> **Action item**
Nothing in the records below may change; print them all exactly.

(Records from a collection)
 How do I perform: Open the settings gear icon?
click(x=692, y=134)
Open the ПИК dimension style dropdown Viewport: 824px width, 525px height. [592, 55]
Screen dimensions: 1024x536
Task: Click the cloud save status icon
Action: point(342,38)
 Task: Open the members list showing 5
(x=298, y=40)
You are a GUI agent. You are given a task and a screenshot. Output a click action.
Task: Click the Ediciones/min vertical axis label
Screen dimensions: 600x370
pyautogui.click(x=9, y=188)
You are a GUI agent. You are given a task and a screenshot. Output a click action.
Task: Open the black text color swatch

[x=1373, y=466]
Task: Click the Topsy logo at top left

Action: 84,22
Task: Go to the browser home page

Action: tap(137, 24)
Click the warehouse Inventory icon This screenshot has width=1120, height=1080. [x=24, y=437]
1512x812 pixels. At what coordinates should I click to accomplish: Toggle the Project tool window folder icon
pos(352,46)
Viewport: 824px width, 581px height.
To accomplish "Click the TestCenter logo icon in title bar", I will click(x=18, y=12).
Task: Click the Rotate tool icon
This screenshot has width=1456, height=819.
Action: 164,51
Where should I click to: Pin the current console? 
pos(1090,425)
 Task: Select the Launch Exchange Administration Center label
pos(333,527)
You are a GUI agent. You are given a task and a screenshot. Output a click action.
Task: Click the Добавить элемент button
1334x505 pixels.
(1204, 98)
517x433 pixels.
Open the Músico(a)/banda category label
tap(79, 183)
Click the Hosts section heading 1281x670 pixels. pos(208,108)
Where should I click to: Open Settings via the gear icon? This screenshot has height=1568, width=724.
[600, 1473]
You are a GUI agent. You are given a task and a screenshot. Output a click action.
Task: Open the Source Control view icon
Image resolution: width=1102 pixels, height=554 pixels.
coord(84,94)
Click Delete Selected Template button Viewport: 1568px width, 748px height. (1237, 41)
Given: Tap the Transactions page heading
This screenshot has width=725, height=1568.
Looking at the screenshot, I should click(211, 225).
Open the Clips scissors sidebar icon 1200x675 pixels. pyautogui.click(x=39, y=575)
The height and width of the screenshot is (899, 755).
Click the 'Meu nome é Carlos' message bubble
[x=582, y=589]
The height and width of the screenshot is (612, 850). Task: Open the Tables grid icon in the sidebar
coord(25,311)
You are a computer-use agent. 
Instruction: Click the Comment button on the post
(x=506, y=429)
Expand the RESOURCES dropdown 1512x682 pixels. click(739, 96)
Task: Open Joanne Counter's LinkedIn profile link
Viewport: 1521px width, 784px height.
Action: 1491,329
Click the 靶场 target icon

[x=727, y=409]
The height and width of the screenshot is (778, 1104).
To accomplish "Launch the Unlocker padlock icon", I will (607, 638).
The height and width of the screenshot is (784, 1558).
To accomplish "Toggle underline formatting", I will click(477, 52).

> **Solution to the problem**
 How do I perform: Open the settings gear icon?
click(x=692, y=134)
Open the ПИК dimension style dropdown Viewport: 824px width, 525px height. [592, 55]
Screen dimensions: 1024x536
Task: Click the cloud save status icon
Action: point(342,38)
 Task: Open the members list showing 5
(x=298, y=40)
You are a GUI agent. You are given a task and a screenshot. Output a click action.
Task: Click the Ediciones/min vertical axis label
Screen dimensions: 600x370
pyautogui.click(x=9, y=188)
You are a GUI agent. You are given a task and a screenshot. Output a click action.
Task: Open the black text color swatch

[x=1373, y=466]
Task: Click the Topsy logo at top left

Action: 84,22
Task: Go to the browser home page

Action: tap(137, 24)
Click the warehouse Inventory icon This screenshot has width=1120, height=1080. [x=24, y=437]
1512x812 pixels. At what coordinates should I click to accomplish: Toggle the Project tool window folder icon
pos(352,46)
Viewport: 824px width, 581px height.
To accomplish "Click the TestCenter logo icon in title bar", I will click(x=18, y=12).
Task: Click the Rotate tool icon
This screenshot has width=1456, height=819.
Action: 164,51
Where should I click to: Pin the current console? 
pos(1090,425)
 Task: Select the Launch Exchange Administration Center label
pos(333,527)
You are a GUI agent. You are given a task and a screenshot. Output a click action.
Task: Click the Добавить элемент button
1334x505 pixels.
(1204, 98)
517x433 pixels.
Open the Músico(a)/banda category label
tap(79, 183)
Click the Hosts section heading 1281x670 pixels. pos(208,108)
Where should I click to: Open Settings via the gear icon? This screenshot has height=1568, width=724.
[600, 1473]
You are a GUI agent. You are given a task and a screenshot. Output a click action.
Task: Open the Source Control view icon
Image resolution: width=1102 pixels, height=554 pixels.
coord(84,94)
Click Delete Selected Template button Viewport: 1568px width, 748px height. (1237, 41)
Given: Tap the Transactions page heading
This screenshot has width=725, height=1568.
Looking at the screenshot, I should click(211, 225).
Open the Clips scissors sidebar icon 1200x675 pixels. pyautogui.click(x=39, y=575)
The height and width of the screenshot is (899, 755).
Click the 'Meu nome é Carlos' message bubble
[x=582, y=589]
The height and width of the screenshot is (612, 850). Task: Open the Tables grid icon in the sidebar
coord(25,311)
You are a computer-use agent. 
Instruction: Click the Comment button on the post
(x=506, y=429)
Expand the RESOURCES dropdown 1512x682 pixels. click(739, 96)
Task: Open Joanne Counter's LinkedIn profile link
Viewport: 1521px width, 784px height.
Action: 1491,329
Click the 靶场 target icon

[x=727, y=409]
The height and width of the screenshot is (778, 1104).
To accomplish "Launch the Unlocker padlock icon", I will (607, 638).
The height and width of the screenshot is (784, 1558).
To accomplish "Toggle underline formatting", I will click(477, 52).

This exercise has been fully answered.